──────── Extract provided
Across their breeding range, which encompasses the eastern half of the United States and southern Canada, eastern whip-poor-wills prefer oak forests with open understory. There, this jay-sized bird with an 18-inch wingspan blends into the leafy woodland floor but has room to fly away if a predator approaches. When perching, as it sometimes does while hunting, a whip-poor-will reduces its silhouette by orienting its body along (not across) a branch.

For hunting insects, whip-poor-wills require nearby open areas, such as meadows, pastures, clearings, and fields. "In southeastern Minnesota, whip-poor-wills like goat-prairie areas, those open, south-facing slopes that feature a mix of oaks and red cedar," says Stucker. "In central and northern Minnesota, they make good use of jack pines. You'll find whip-poor-wills in the oak savannas and aspen parklands of the far northwest too."

Night Hunter, Secretive Nester.

The whip-poor-will usually hunts on the wing. Its wide, pointed bill opens to a gaping maw to gather insects, primarily moths, beetles, and mosquitoes. It also perches on small branches and flutters out to snatch passing bugs, a behavior known as sallying.
────────────────
──────── Given information
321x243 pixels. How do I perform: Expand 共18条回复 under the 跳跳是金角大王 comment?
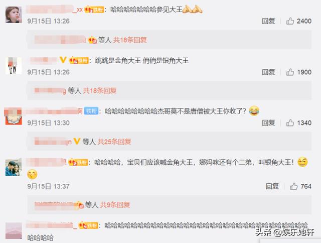(100, 90)
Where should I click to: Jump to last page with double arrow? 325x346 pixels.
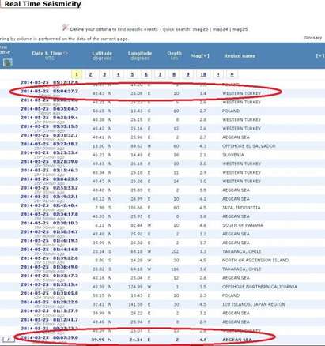click(x=232, y=74)
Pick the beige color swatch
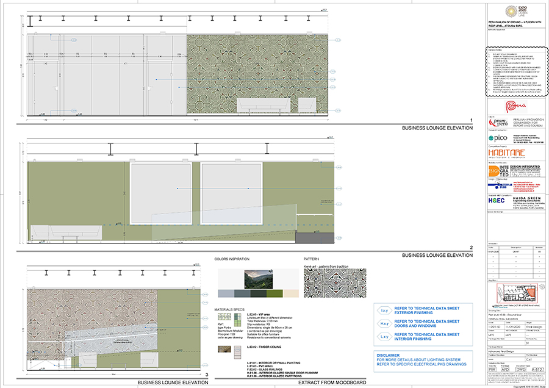This screenshot has height=388, width=549. (x=290, y=293)
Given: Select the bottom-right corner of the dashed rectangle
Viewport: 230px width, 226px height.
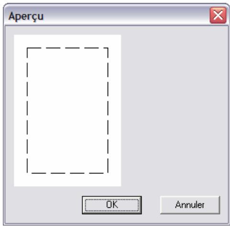Looking at the screenshot, I should (x=108, y=173).
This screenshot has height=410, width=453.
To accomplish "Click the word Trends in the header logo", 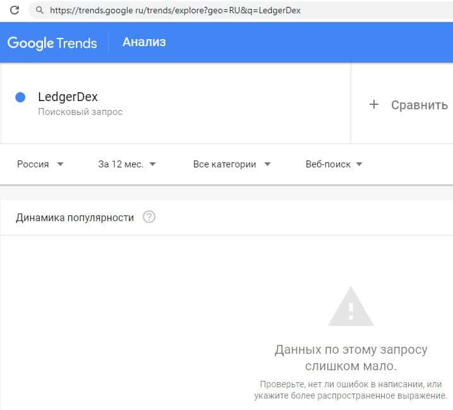I will 76,43.
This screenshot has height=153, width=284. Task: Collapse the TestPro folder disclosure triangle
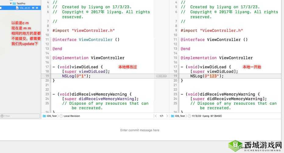11,3
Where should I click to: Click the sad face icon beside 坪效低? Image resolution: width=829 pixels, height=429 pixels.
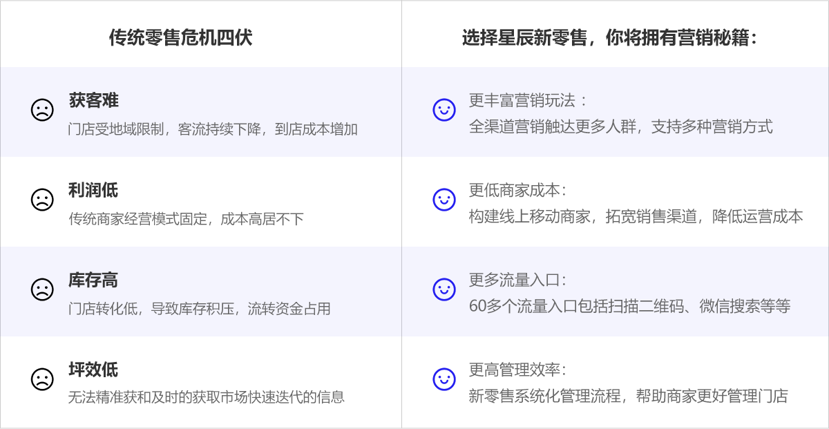(x=42, y=379)
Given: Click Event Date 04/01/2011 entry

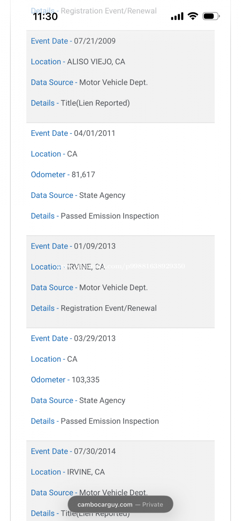Looking at the screenshot, I should (x=73, y=133).
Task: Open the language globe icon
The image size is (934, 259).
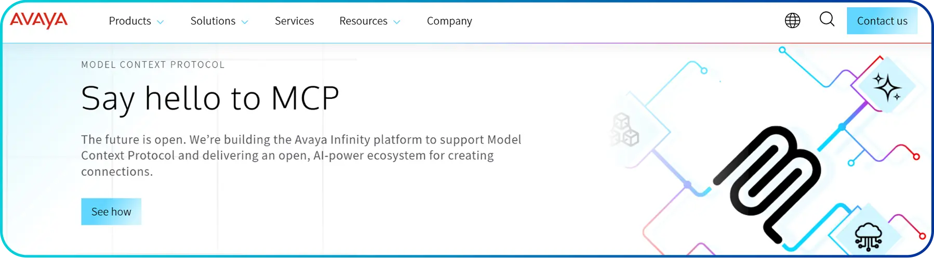Action: pos(792,21)
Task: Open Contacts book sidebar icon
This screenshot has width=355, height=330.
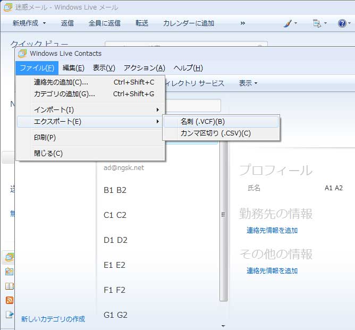Action: click(9, 286)
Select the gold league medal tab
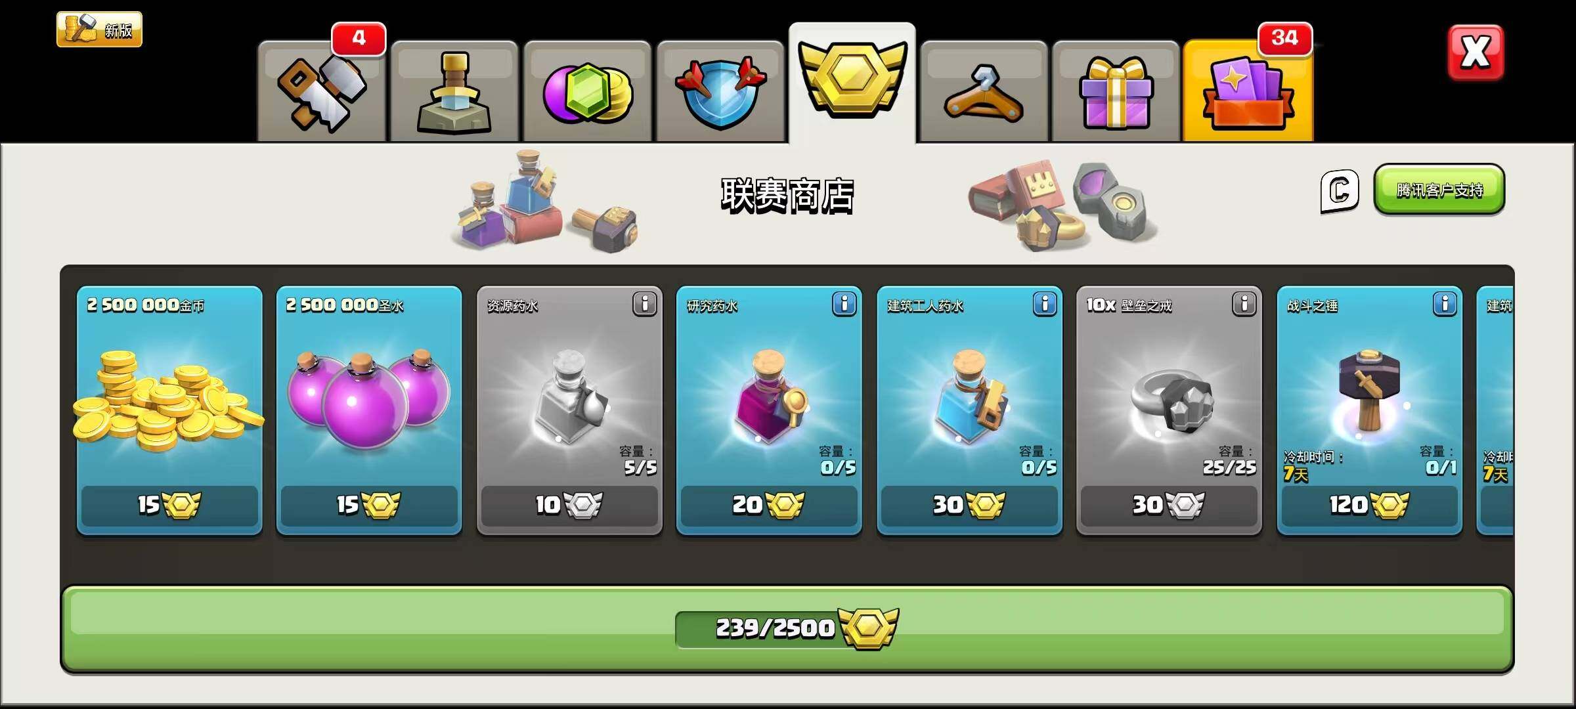This screenshot has height=709, width=1576. click(852, 83)
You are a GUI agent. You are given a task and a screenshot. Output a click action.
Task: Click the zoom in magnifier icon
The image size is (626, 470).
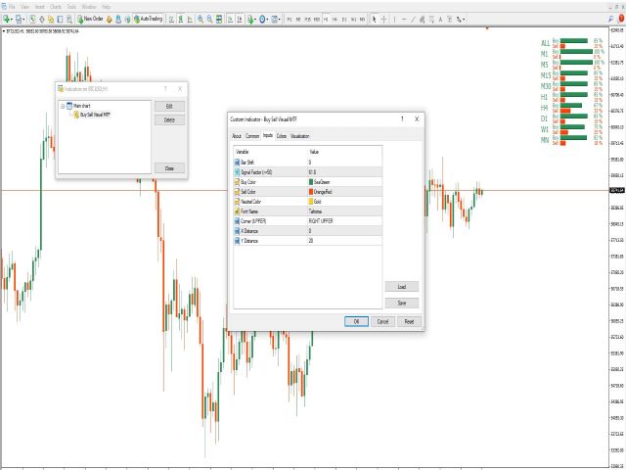(x=201, y=19)

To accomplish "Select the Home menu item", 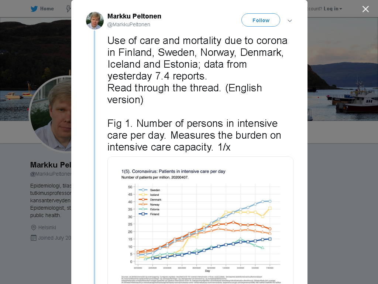I will tap(42, 9).
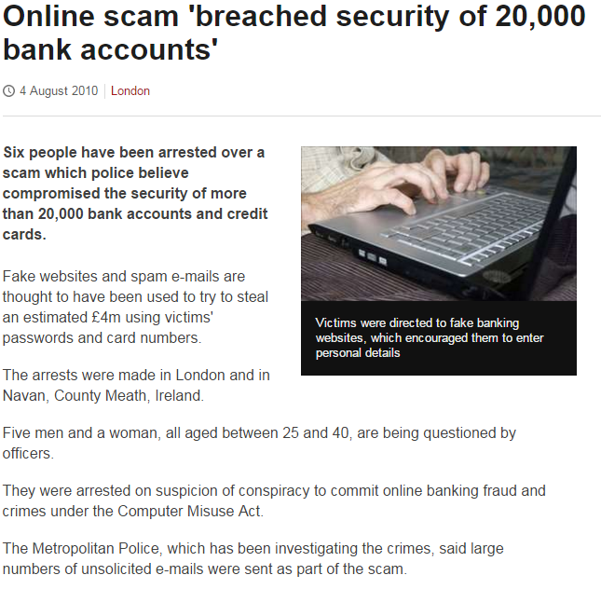The width and height of the screenshot is (601, 589).
Task: Click the clock icon beside the date
Action: 8,91

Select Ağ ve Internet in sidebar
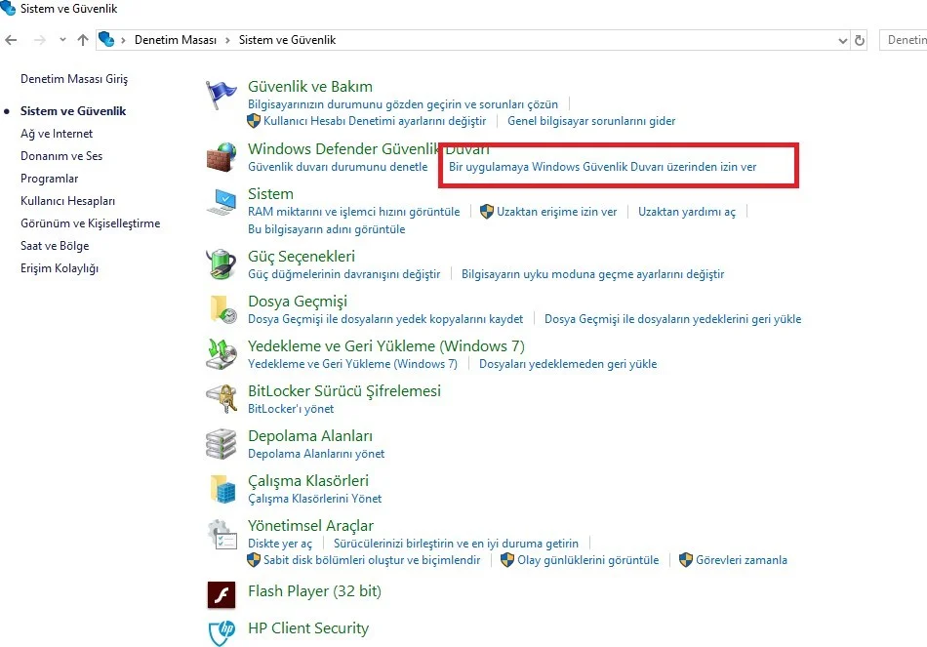(x=57, y=134)
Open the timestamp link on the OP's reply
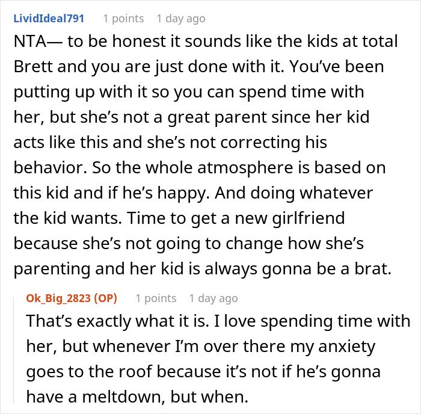The width and height of the screenshot is (421, 414). point(214,298)
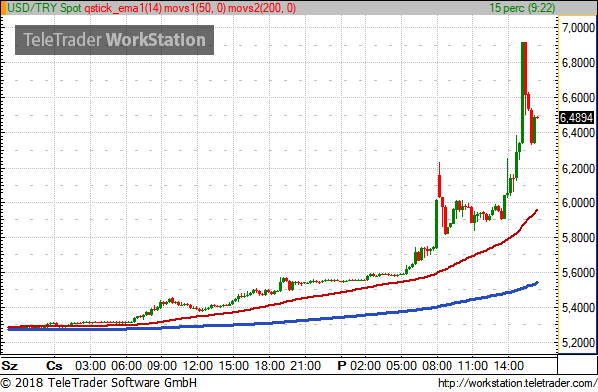This screenshot has width=598, height=392.
Task: Click the 5,2000 price axis label
Action: (578, 343)
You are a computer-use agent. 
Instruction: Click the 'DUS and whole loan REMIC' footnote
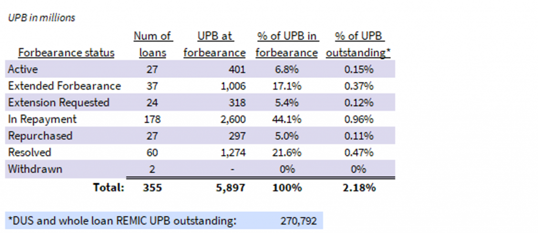click(121, 221)
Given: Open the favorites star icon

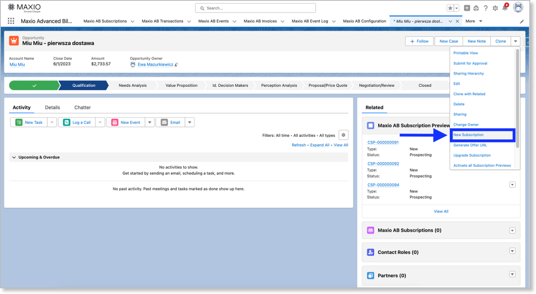Looking at the screenshot, I should [450, 8].
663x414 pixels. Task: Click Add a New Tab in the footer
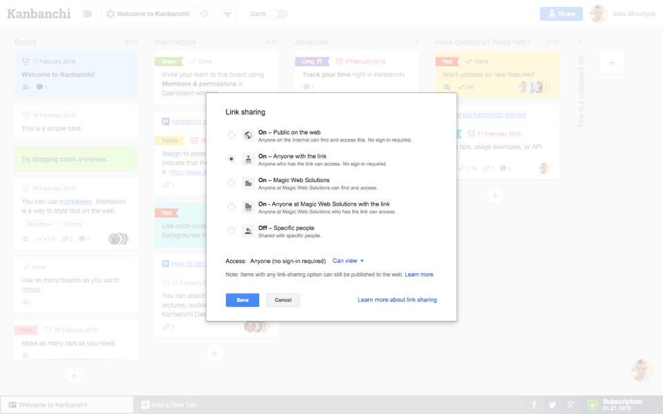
────────────────
● **Prompt A**: Reproduce the part of the whip-poor-will passage that opens with the words containing "For hunting insects, whip-poor-wills" and closes with "Hunter, Secretive Nester.".
● **Prompt B**: Carry the passage on whip-poor-wills forward, writing what comes after its last sentence.
The listing has no connection to the passage on whip-poor-wills.

● **Answer box A**:
For hunting insects, whip-poor-wills require nearby open areas, such as meadows, pastures, clearings, and fields. "In southeastern Minnesota, whip-poor-wills like goat-prairie areas, those open, south-facing slopes that feature a mix of oaks and red cedar," says Stucker. "In central and northern Minnesota, they make good use of jack pines. You'll find whip-poor-wills in the oak savannas and aspen parklands of the far northwest too."

Night Hunter, Secretive Nester.

● **Answer box B**:
A rounded tail (similar to a ruffed grouse's but narrower) provides for precise steering and maximum maneuverability. Long, pointed wings contribute raw power and instant acceleration. Under cover of darkness, the whip-poor-will puts on an aerial show of wheeling, winging, dipping, diving, swerving, banking, about-facing, chasing, circling, rolling, and hovering. You can witness this spectacle on a moonlit or starry-clear night.

Whip-poor-wills don't build nests. The female lays just two splotched, cream-colored eggs on fallen leaves right on the forest floor, close to the forest edge, where foraging for insects is good. The chicks blend in well on the mottled, sun-dappled forest floor. The female will separate the hatchlings by a few feet when she isn't brooding them, the better to save one chick if a predator moves in. Both male and female take care of the young, making hunting trips and bringing back bug porridge (a regurgitated but nutritious insect mash).

In a feat of lunar programming, whip-poor-wills time their hatch to occur about 10 days before a full moon. This assures better light for nighttime insect hunting when the chicks are at their hungriest. In dark-moon situations, the whip-poor-will is more crepuscular, feeding on either edge of night and day.

Population Declines.

Whip-poor-will declines are so alarming in the northeastern United States that Audubon Society chapters in Massachusetts and New Hampshire have initiated whip-poor-will count projects. Volunteers stop at roadside intervals to listen for singing birds. While whip-poor-will declines are not yet as steep in Minnesota, many longtime bird enthusiasts here anecdotally note a reduction in singing and bird numbers.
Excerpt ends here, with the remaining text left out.